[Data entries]
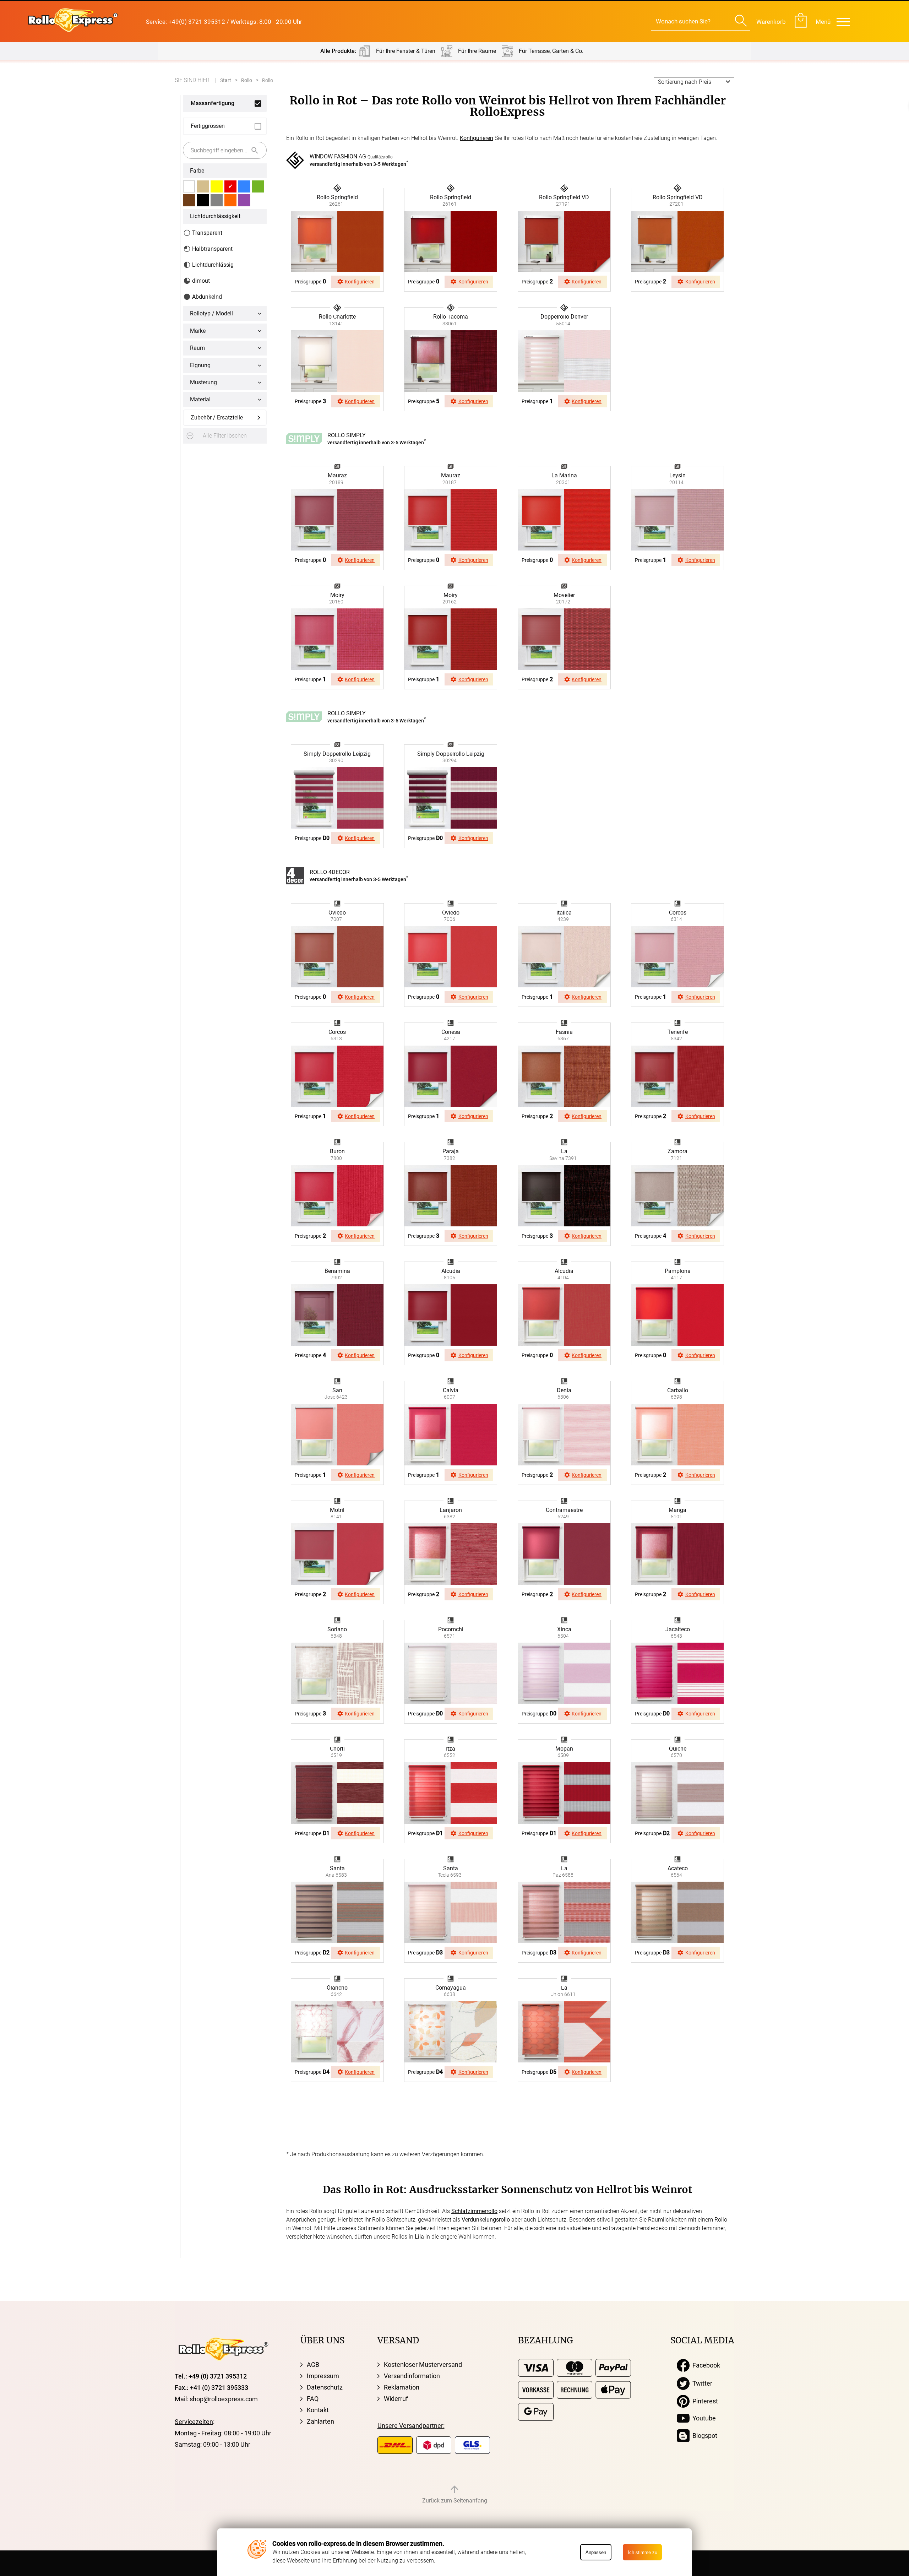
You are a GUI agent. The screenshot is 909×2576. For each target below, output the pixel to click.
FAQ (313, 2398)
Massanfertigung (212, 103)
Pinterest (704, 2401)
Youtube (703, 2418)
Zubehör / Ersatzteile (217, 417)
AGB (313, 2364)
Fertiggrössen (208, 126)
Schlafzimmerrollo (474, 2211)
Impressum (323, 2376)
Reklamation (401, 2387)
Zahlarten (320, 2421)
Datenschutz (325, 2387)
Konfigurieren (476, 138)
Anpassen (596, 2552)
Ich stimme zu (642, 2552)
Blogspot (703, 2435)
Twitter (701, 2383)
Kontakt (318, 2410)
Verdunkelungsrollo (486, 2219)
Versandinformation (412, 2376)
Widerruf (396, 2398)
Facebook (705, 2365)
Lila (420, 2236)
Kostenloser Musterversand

Your goal:
Find "Reklamation (401, 2387)" in the records above. Repeat its line and every later line exactly, through the last one.

Output for this task:
Reklamation (401, 2387)
Zahlarten (320, 2421)
Datenschutz (325, 2387)
Konfigurieren (476, 138)
Anpassen (596, 2552)
Ich stimme zu (642, 2552)
Blogspot (703, 2435)
Twitter (701, 2383)
Kontakt (318, 2410)
Verdunkelungsrollo (486, 2219)
Versandinformation (412, 2376)
Widerruf (396, 2398)
Facebook (705, 2365)
Lila (420, 2236)
Kostenloser Musterversand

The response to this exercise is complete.